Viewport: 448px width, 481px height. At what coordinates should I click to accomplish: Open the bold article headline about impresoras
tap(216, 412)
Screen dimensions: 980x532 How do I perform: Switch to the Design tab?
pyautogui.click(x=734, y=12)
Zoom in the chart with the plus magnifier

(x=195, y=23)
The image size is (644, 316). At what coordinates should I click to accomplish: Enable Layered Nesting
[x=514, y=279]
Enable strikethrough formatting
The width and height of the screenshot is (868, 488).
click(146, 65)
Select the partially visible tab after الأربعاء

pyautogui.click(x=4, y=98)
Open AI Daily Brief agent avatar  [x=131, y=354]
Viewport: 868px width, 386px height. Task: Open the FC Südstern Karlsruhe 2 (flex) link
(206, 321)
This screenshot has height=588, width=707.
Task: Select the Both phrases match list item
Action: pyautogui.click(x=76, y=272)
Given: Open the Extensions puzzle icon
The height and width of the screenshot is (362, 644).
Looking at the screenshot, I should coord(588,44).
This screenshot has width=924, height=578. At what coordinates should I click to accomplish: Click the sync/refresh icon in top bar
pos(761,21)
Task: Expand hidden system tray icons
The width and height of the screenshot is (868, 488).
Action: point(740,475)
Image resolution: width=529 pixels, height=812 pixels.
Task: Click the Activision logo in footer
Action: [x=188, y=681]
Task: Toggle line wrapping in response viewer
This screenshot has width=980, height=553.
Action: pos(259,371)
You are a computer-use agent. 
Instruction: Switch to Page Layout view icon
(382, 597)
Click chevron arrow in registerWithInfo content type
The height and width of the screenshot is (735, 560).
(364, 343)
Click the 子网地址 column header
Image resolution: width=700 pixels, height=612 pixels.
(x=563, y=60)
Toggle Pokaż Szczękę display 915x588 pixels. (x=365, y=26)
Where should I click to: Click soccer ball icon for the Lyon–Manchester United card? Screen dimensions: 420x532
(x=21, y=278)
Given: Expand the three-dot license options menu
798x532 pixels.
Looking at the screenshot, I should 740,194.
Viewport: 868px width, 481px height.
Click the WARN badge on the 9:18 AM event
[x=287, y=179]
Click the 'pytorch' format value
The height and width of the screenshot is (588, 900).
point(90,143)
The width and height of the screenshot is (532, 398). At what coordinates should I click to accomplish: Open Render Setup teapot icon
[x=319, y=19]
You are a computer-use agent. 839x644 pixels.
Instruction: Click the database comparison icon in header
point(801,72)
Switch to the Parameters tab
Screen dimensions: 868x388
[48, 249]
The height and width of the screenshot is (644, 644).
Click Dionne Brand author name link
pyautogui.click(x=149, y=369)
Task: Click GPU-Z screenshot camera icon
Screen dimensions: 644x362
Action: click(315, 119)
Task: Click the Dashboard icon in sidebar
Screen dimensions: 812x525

Exercise: List in full each line of the listing above that contains the string "coordinates". Case counts.

Response to this task:
Viewport: 448px width, 481px height. At what coordinates should I click to accomplish: Open the bold article headline about impresoras
The image size is (644, 316). At what coordinates should I click to accomplish: Enable Layered Nesting
This screenshot has width=924, height=578. At what coordinates should I click to accomplish: Click the sync/refresh icon in top bar
The width and height of the screenshot is (532, 398). At what coordinates should I click to accomplish: Open Render Setup teapot icon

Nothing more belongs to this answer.